Не важно. Это единственный способ. Написать подробный пересказ нашей совместной жизни от ее трепетного начала и до жестокого конца. Боюсь, я сойду с ума, если не оставлю после себя каких-нибудь записей. Если я все запишу, то не смогу убедить себя, будто ничего не было. Не смогу сказать, что ты этого не желал, что все было лишь ужасным сном.
Ты научил нас не чувствовать вины, научил радоваться, когда мир призывает носить траур. А потому мы, твои невесты, поднимем бокалы за тебя и за твое наследие, мы будем черпать силы в любви, которую с тобой разделили. Мы не поддадимся отчаянию, пусть даже простирающееся перед нами будущее будет голодным и полным неизвестности. А я, со своей стороны, буду вести записи. Не для твоих и не для чьих-либо еще глаз, а для того, чтобы успокоить собственный разум.
Я опишу тебя таким, каким ты был на самом деле, – не изображением на древнем витраже, не горящим в нечестивом огне. Из-под моего пера ты выйдешь лишь мужчиной, в равной мере нежным и жестоким, и, возможно, тем самым я оправдаюсь перед тобой. Перед совестью, не дающей мне спать.
Это мое последнее любовное письмо к тебе, хотя некоторые назвали бы его признанием. Полагаю, и то и другое в некотором смысле жестоко: записывать слова, которые обожгут собой воздух, если произнести их вслух.
Если ты все еще слышишь меня, где бы ты ни был, моя любовь, мой мучитель, услышь это.
У меня никогда не было намерения убивать тебя.
Во всяком случае, не в начале.
Ты пришел, когда мне уже нанесли смертельный удар и у меня из легких вырывались последние слабые вздохи. Пьяные голоса поющих захватчиков долетали ко мне по ветру, а я лежала в пропитанной кровью грязи, слишком измученная, чтобы позвать на помощь. Горло охрипло от дыма и крика, а тело обмякло, превратившись в покрытый синяками мешок раздробленных костей. Никогда до того я не испытывала подобной боли и никогда более не испытаю ее.
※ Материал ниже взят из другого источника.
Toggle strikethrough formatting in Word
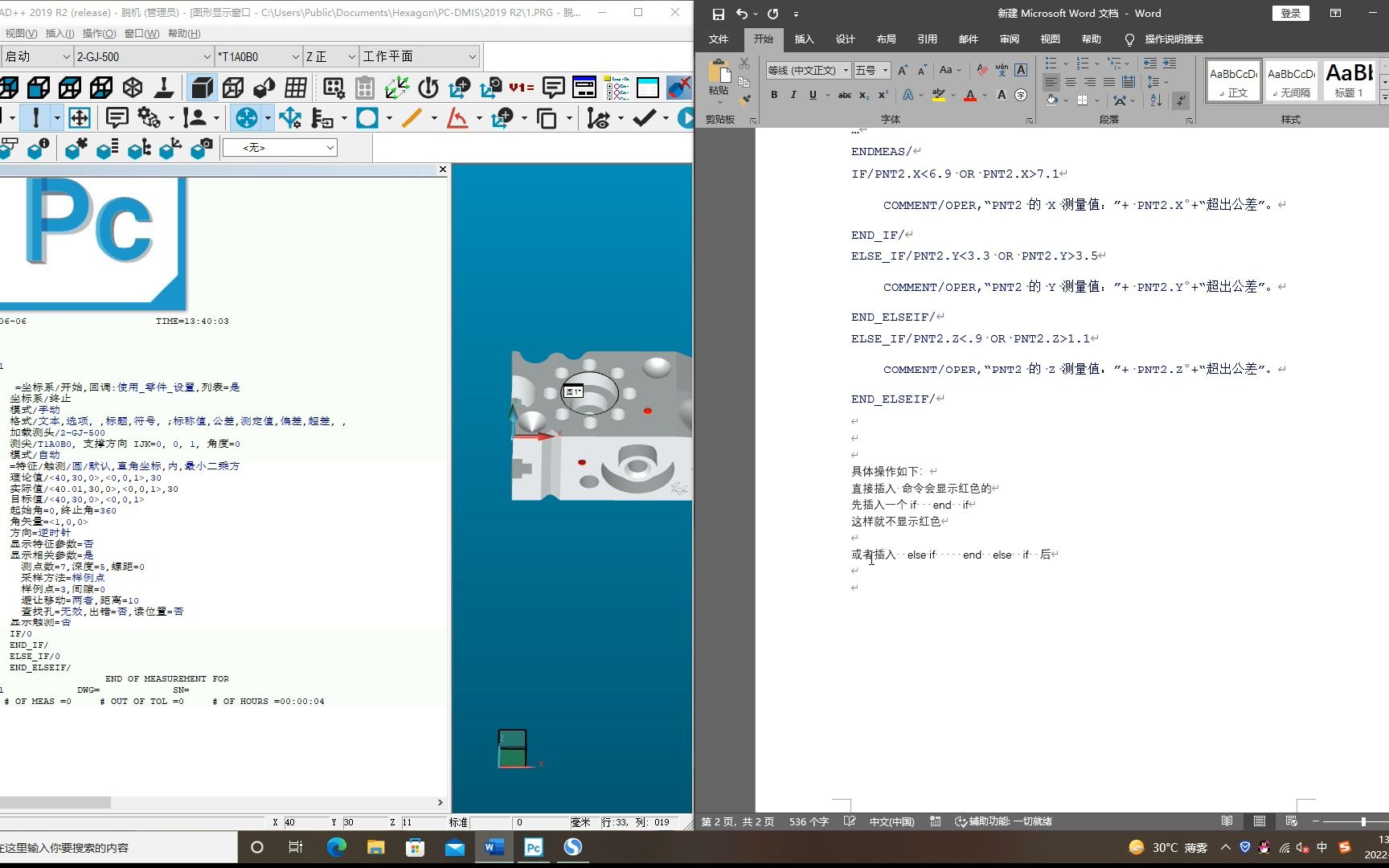 pyautogui.click(x=846, y=94)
На войне нет места доблести, она груба и отвратительна. Немногих выживших в резне умерщвляет природа.
Когда-то я была чьей-то дочерью; деревенской девушкой с достаточно крепкими руками, чтобы помогать отцу в кузнице, и достаточно острым умом, чтобы подсказывать матери, что купить на рынке. Мои дни определяли небесный свет и повседневные заботы, в том числе еженедельная месса в нашей крошечной деревянной церкви. Мое существование было бедным на события, но счастливым, полным бабушкиных страшных сказок у очага и надежд на то, что однажды я стану хозяйкой в собственном доме.
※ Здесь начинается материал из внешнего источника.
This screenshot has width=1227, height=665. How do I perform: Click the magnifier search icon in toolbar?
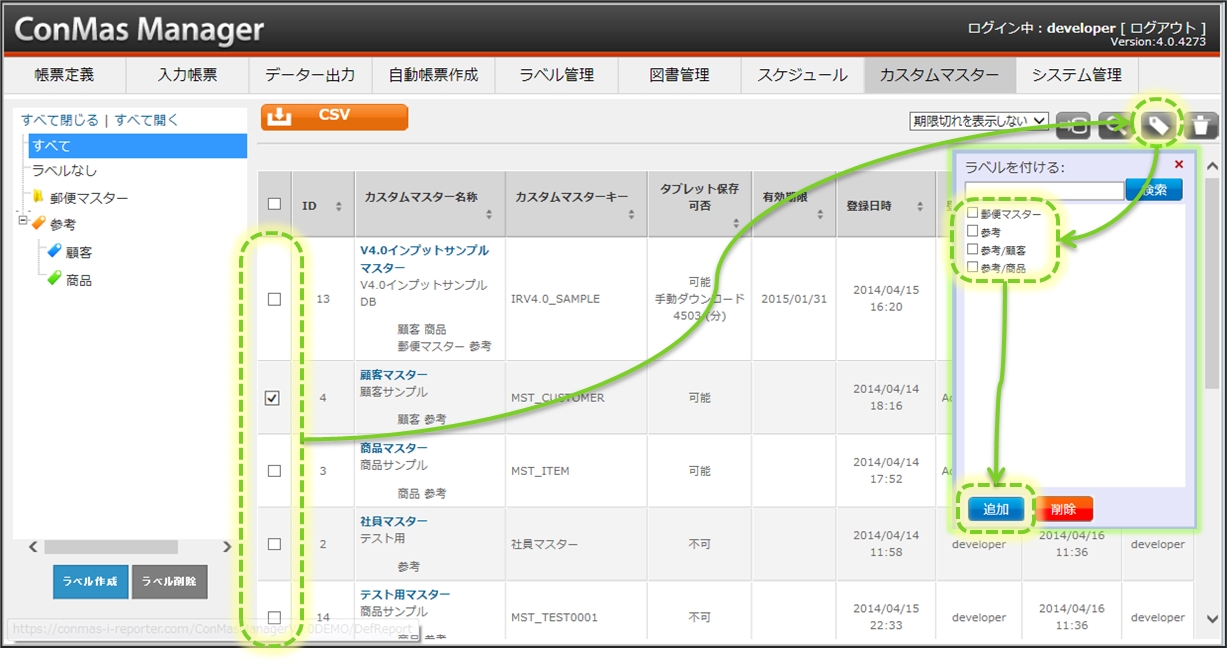coord(1113,125)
Интересно, прельстился бы ты мной, найди ты меня такой: бойкой, любимой и живой?
Но ты, мой господин, нашел меня в одиночестве. Избитую настолько, что я стала лишь тенью себя прежней, на пороге смерти. Словно судьба подала меня тебе – банкет, перед которым невозможно устоять.
Ты бы заявил, что тебя привлекли мои перспективы, мой потенциал.
А я заявляю, что это была уязвимость.
Я услышала тебя еще до того, как увидела: звон твоей кольчуги и хруст обломков под твоими ногами. Бабушка всегда говорила, что подобные тебе, спускаясь на поля сражений, чтобы пировать павшими, не издают ни звука. Тебе полагалось быть сотканным из дыма ночным кошмаром, а не человеком из плоти и крови, который оставляет следы в грязи.
Когда ты опустился рядом со мной на колени, я вздрогнула, потратила последний остаток сил на то, чтобы отшатнуться. Твое лицо скрывала ночная мгла, но я все равно оскалила зубы. Я не знала тебя. Знала лишь, что выцарапала бы глаза любому, кто еще раз прикоснется ко мне, если бы меня не предали сведенные судорогой пальцы. Меня избили и оставили умирать, и все же забирать меня пришла не смерть.
– Столько ярости и злобы, – произнес ты, и твой голос пробежал по моему позвоночнику струйкой ледяной воды. Он приковал меня к месту, будто кролика, завороженного светом охотничьего фонаря. – Это хорошо. Жизнь может подвести, а вот злоба нет.
Ты взял мою руку холодными, как мрамор, пальцами и поднес ее ко рту. Нежно поцеловал запястье со стремительно затихающим пульсом.
Только тогда я увидела твое лицо – когда ты склонился надо мной, прикидывая, сколько мне еще осталось. Проницательные темные глаза, римский нос и сурово сжатые губы. На твоем лице не было ни тени худобы или болезни, ни одного детского шрама, побелевшего с возрастом. Лишь непроглядное бархатное совершенство, столь прекрасное, что на него было больно смотреть.